Маттера узнал, что четвертого июля парень, который украл его пистолеты и избил его, собирается пойти со своей невестой поглазеть на салют возле пляжа. Ближе к вечеру Маттера сел в «кадиллак» Джона Билотти, и они поехали вдвоем к пляжу. К тому времени, когда они приехали туда, уже опустились сумерки. Никто не сказал и слова, когда Маттера протиснулся сквозь толпу, держа в руках бейсбольную биту. Он увидел, что нужный ему парень пьет самбуку с друзьями.
«Что за…» – начал было говорить этот парень, увидев Маттеру, но Джон, не дав ему договорить, с размаху врезал ему битой по зубам, выбив при этом их почти все и сломав ему челюсть и скуловую кость. Он снова замахнулся, чтобы ударить еще раз, но тут ему пришло в голову, что его ответная реакция и так уже получилась не очень-то соразмерной. Он бросил биту на землю и пошел обратно к автомобилю. Несколько минут спустя появилась полиция. Хотя данный инцидент произошел на глазах у сотен людей, никто из них не признался, что что-то видел.
Двумя неделями позже дядя этого парня связался с Томми Билотти и договорился с ним о встрече. Встреча эта должна была состояться на Статен-Айленде в пиццерии, принадлежавшей тому парню, которого избил Маттера. Этого парня на данной встрече должен был представлять его дядя, а Маттеру – Томми.
Встреча состоялась несколько недель спустя. Маттеру, Джона Билотти и Томми завели в дальнюю комнату пиццерии, украшенную стеклянными панелями и зеркалами. Мебель там была обшита кожей лосося.
– Отвратительно, – сказал Томми. – Это ведь Статен-Айленд, а не внутренняя часть бутылки из комедии «Я мечтаю о Дженни»[25].

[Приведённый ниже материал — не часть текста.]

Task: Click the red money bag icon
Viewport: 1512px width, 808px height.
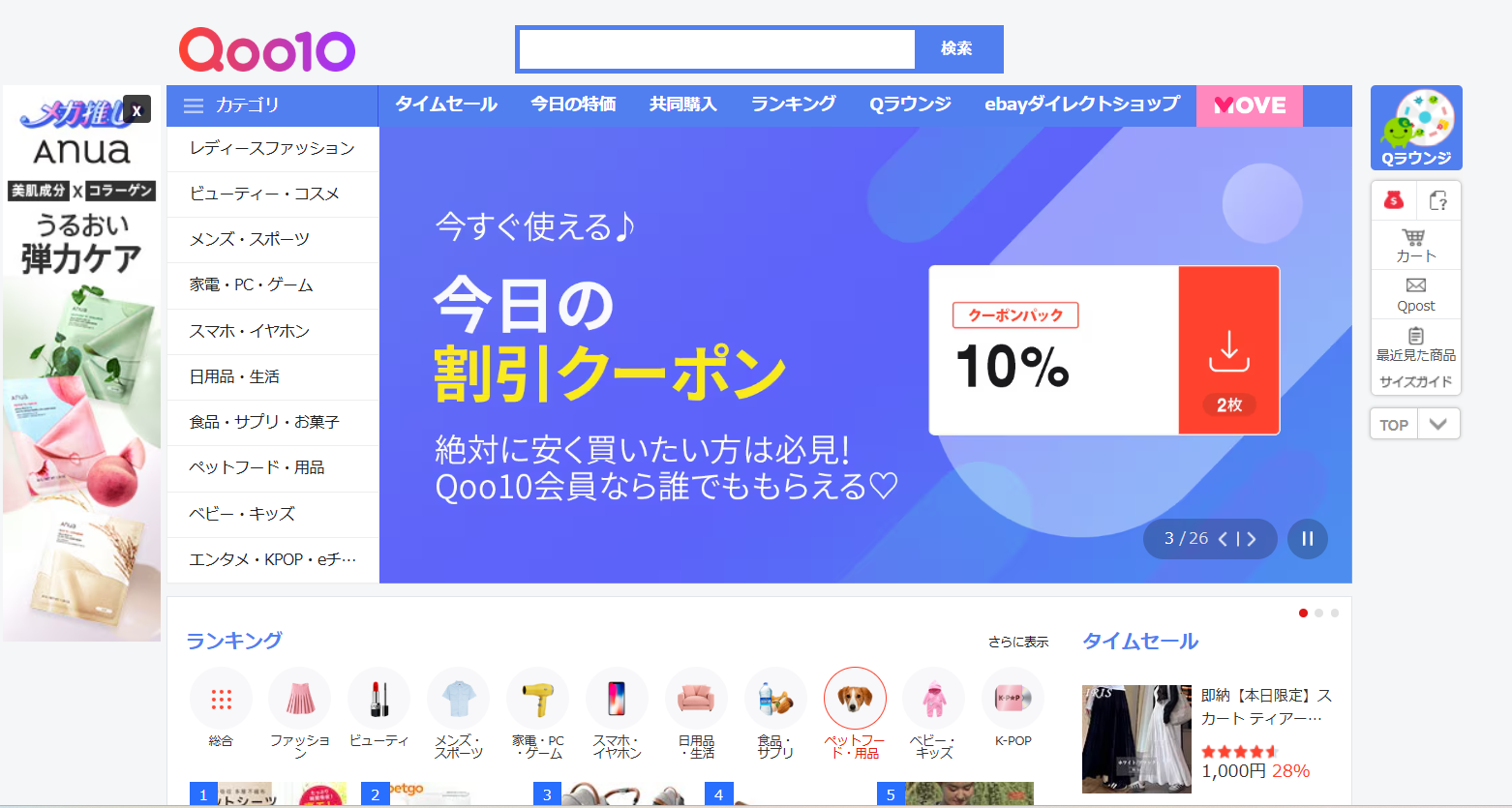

Избитый Маттерой парень заговорил первым. Он перечислил обиды, нанесенные ему Маттерой. Маттера, в свою очередь, перечислил обиды, которые этот парень нанес ему. Затем заговорил дядя этого парня.
– Томми, я полагаю, что в данном случае требуется определенная компенсация, – сказал дядя. – Этот малыш украл много денег и причинил большой ущерб. Его нужно хорошенько наказать. Правила есть правила.

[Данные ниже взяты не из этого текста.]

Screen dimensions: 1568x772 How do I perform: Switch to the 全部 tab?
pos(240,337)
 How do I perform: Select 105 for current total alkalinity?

Билотти некоторое время молча размышлял.
– Я скажу тебе, как все будет, – затем сказал он. – Эта пиццерия принадлежит твоему племяннику, да? Она закрывается. Вон тот торговый центр принадлежит твоему племяннику? Теперь он принадлежит мне. Это твой родственник? Ты его любишь? Забирай его. Он уезжает отсюда в другой район Нью-Йорка вместе с тобой. Сегодня последний день, когда ему разрешается находиться на Статен-Айленде. Если я увижу его здесь снова, можешь устроить на меня охоту, потому что в этом случае я его убью. А все, что взял малыш Маттера, принадлежит ему.
Дядя покраснел от злости, но промолчал, зная, что Томми не превысил своих прав, регулируемых неписаными и старинными законами организованной преступности. Маттера не мог поверить своим ушам. Он ведь сейчас оказался в самом центре типичных гангстерских разборок, которые раньше видел только в фильмах. И в этом противостоянии он победил.

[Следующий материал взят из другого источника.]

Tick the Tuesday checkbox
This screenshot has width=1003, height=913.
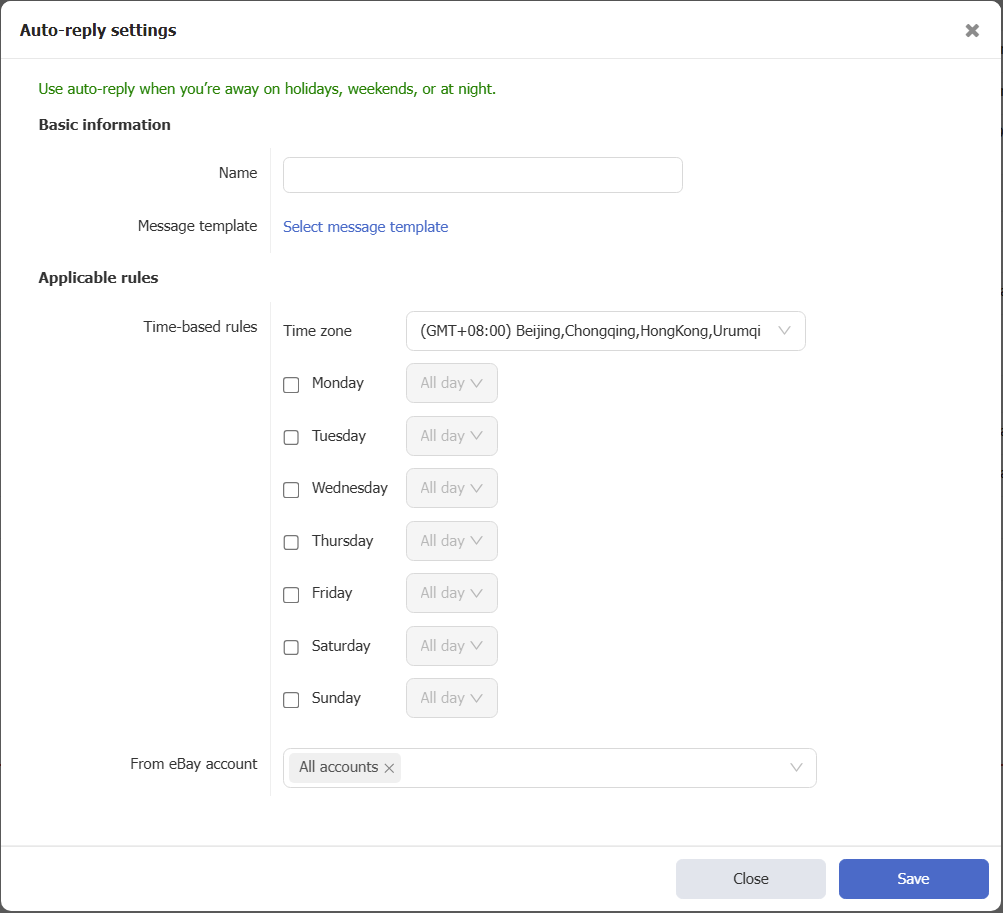291,437
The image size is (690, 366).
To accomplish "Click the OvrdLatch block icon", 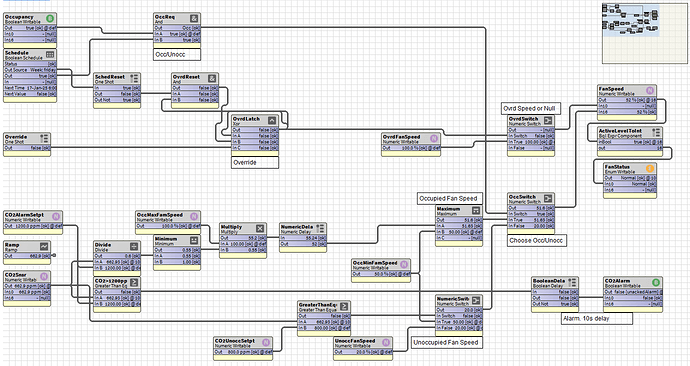I will click(272, 121).
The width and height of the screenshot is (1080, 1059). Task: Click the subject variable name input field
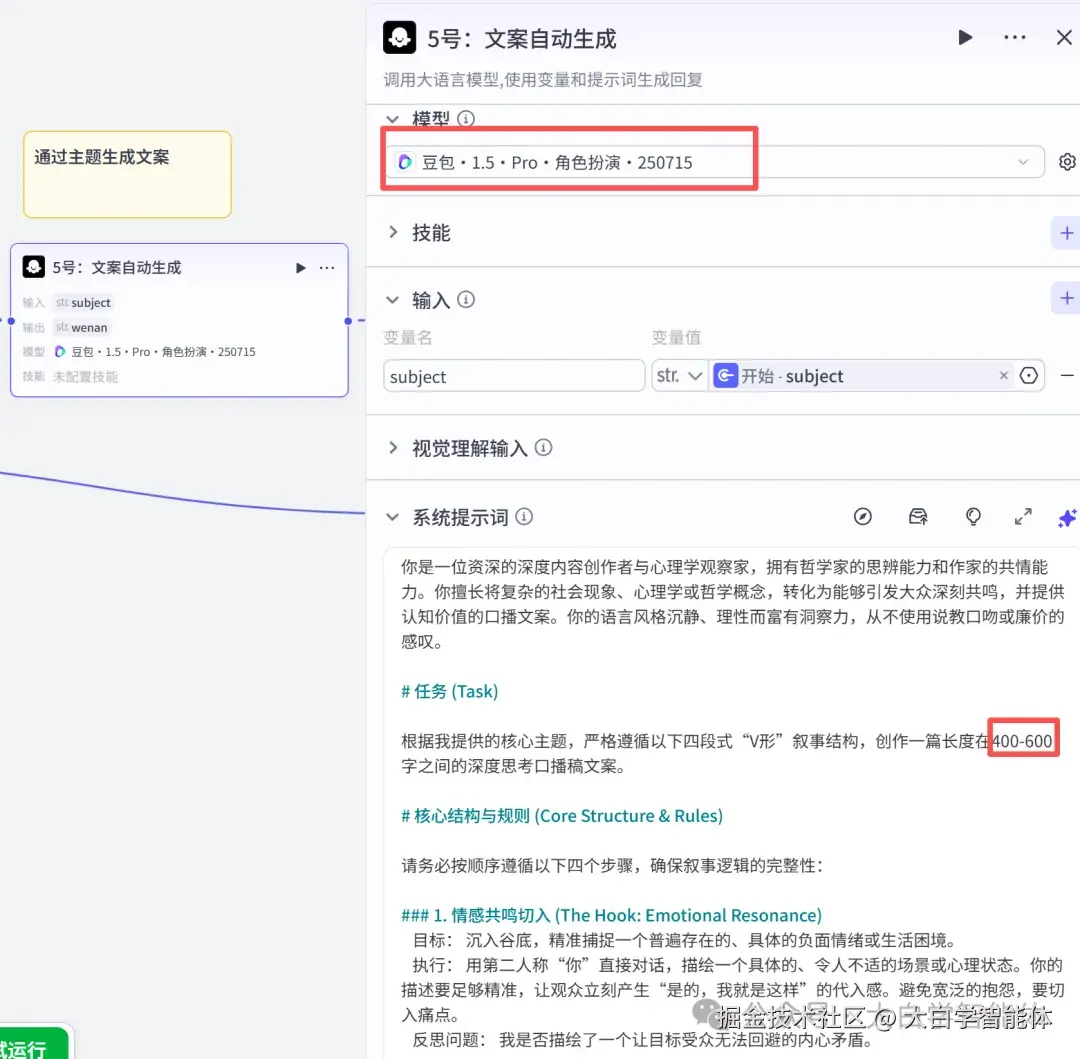point(513,375)
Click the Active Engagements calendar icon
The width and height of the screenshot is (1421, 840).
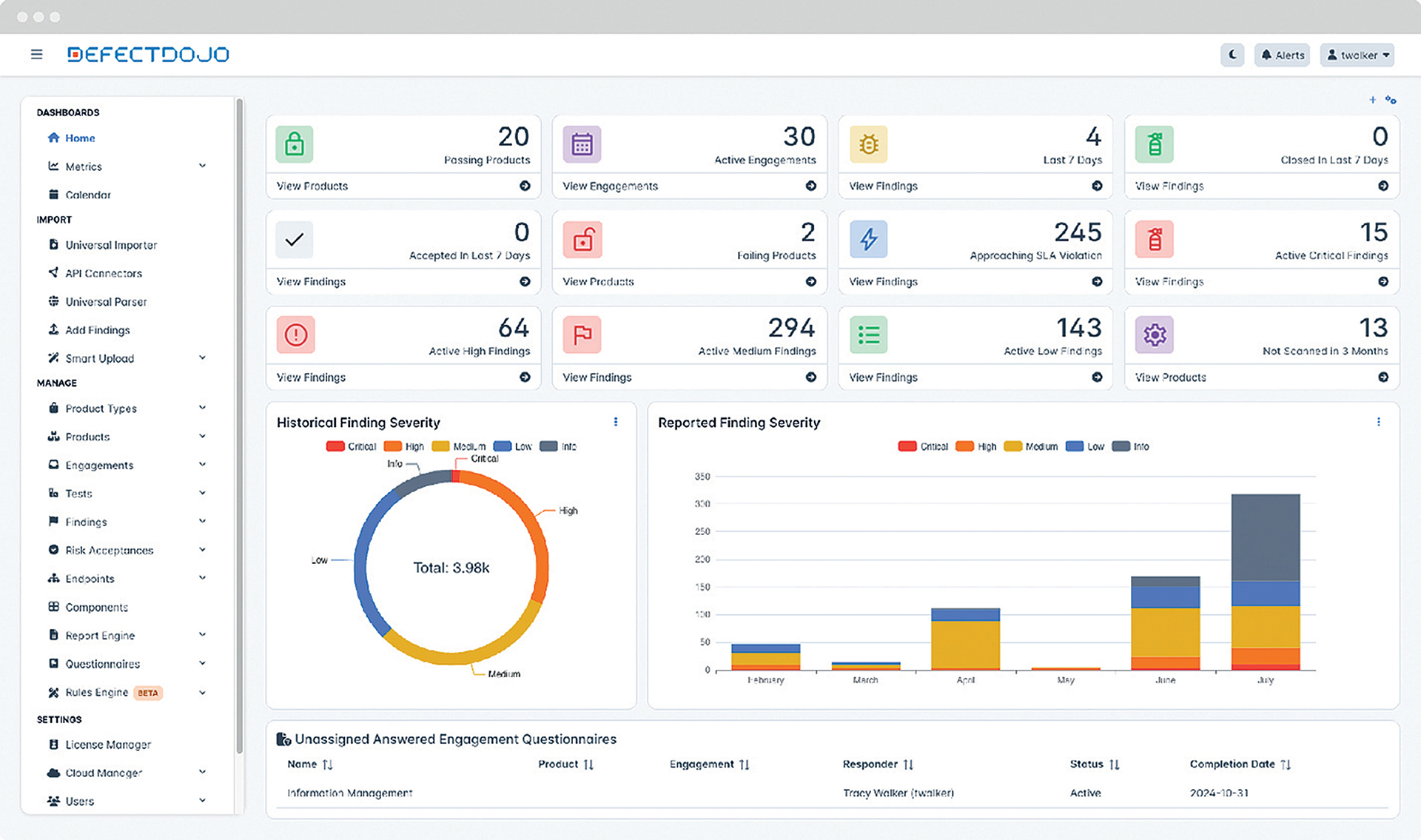[x=582, y=144]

Несколько месяцев спустя Маттера заглянул в дом Билотти. Томми, как всегда, пригласил его позавтракать. Зайдя вместе с Маттерой на кухню, Томми приготовил омлет и положил ломтики хлеба в тостер. Затем он, сделав рукой резкое движение снизу вверх, с силой ударил Маттеру ладонью по лицу, отчего Джон свалился на пол.
– Это та трепка, которую я обещал тебе устроить, – сказал Томми. – Твой отец не хотел, чтобы ты угодил в какие-либо неприятности. А теперь поднимайся и садись есть омлет.